Task prompt
Reproduce the data below verbatim, line for line, without altering anything.
---------- Extracted information ----------
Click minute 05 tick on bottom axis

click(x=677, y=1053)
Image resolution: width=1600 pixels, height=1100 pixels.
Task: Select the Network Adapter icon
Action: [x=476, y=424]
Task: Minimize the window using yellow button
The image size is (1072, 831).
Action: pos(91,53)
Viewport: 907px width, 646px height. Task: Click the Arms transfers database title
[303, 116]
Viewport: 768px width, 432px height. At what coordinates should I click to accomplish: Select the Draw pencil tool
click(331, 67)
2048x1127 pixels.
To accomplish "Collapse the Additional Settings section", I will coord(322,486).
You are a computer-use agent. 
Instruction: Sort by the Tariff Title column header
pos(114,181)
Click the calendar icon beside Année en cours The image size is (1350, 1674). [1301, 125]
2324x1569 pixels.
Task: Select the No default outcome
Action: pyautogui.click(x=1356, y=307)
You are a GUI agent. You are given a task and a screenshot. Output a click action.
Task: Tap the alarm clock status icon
----------
Task solution
Click minute 05 tick on bottom axis

click(x=677, y=1053)
Image resolution: width=1600 pixels, height=1100 pixels.
Task: Select the Network Adapter icon
Action: [x=476, y=424]
Task: Minimize the window using yellow button
The image size is (1072, 831).
Action: pos(91,53)
Viewport: 907px width, 646px height. Task: Click the Arms transfers database title
[303, 116]
Viewport: 768px width, 432px height. At what coordinates should I click to accomplish: Select the Draw pencil tool
click(331, 67)
2048x1127 pixels.
To accomplish "Collapse the Additional Settings section", I will coord(322,486).
You are a computer-use agent. 
Instruction: Sort by the Tariff Title column header
pos(114,181)
Click the calendar icon beside Année en cours The image size is (1350, 1674). [1301, 125]
2324x1569 pixels.
Task: Select the No default outcome
Action: pyautogui.click(x=1356, y=307)
You are a GUI agent. You are given a task and a screenshot. Output a click action.
Task: Tap the alarm clock status icon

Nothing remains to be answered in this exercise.